_Requirement_
In the article on the Supreme Court's Constitution bench, how many of the Standing Committee on Information and Technology's 30 members came to its Tuesday meeting?

═══ Source extract ═══

SC’s Constitution Bench Hears First Case Since March Through Video Conference

The Constitution bench last had a sitting on March 5

The Constitution bench hears critical matters that require an interpretation of the Constitution

Earlier this month, the apex court allowed legal summons or notices to be delivered through WhatsApp

The Supreme Court, on Tuesday, held the first sitting of its Constitution bench since March 5, through video conferencing. The five judges of the bench, namely Justices Arun Mishra, Indira Banerjee, Vineet Saran, MR Shah and Aniruddha Bose appeared wearing masks and maintaining a nearly two-feet distance between themselves on the bench.

The apex court moved into virtual mode on March 25, when the Covid-19 induced lockdown started in India. The Constitution bench takes up critical matters which require an interpretation of the Constitution

Several matters are pending before the Constitution bench. These include the matter on religious practices restricting the entry of women in mosques, Parsi worship places and the Sabarimala temple in Kerala, petitions challenging the removal of Jammu and Kashmir’s special status, accorded under article 370 and 35A of the Constitution, and the legality of the Citizenship Amendment Act (CAA), passed by the parliament in December last year, granting citizenship to non-Muslims from neighbouring Islamic countries, among others.  

Earlier this month, the top court allowed court summons and notices to be delivered through email, fax or messaging applications such as WhatsApp. The court noted that two blue ticks upon sending a summons on WhatsApp would mean that the recipient has received the summons. However, for users who have changed their WhatsApp setting and disabled the ‘blue tick’ feature, the summons would be sent through email and fax, and it would constitute successful delivery of the summons. 

Amid the country-wide lockdown due to the Covid-19 pandemic, SC judges have been conducting hearings through video conference, on the Canada-based platform ‘Vidyo’, but have lately returned to the courtrooms. While the respondents in the court are still required to attend only through video conference, the lawyers argue from their respective chambers.

Meanwhile, the Standing Committee on Information and Technology met in parliament on Tuesday, with just eight out of the total of 30 members in attendance. Reportedly, the committee’s members had planned to hold virtual meetings, since most of the committee’s members are in their home constituencies and are unable to travel due to the pandemic. However, they were denied permission for the same by Lok Sabha speaker Om Birla’s office, saying that using video conferencing as a medium for hosting parliamentary meetings violates the confidentiality clause.

═══ Data provided ═══

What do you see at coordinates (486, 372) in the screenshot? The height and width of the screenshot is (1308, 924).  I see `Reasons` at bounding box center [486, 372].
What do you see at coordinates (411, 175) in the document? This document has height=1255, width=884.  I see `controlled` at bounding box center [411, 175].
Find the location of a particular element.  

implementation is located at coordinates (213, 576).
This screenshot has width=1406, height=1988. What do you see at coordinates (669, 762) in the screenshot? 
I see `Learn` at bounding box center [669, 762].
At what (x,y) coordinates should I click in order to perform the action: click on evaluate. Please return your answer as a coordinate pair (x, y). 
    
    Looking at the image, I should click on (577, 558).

═══

_Response_
Eight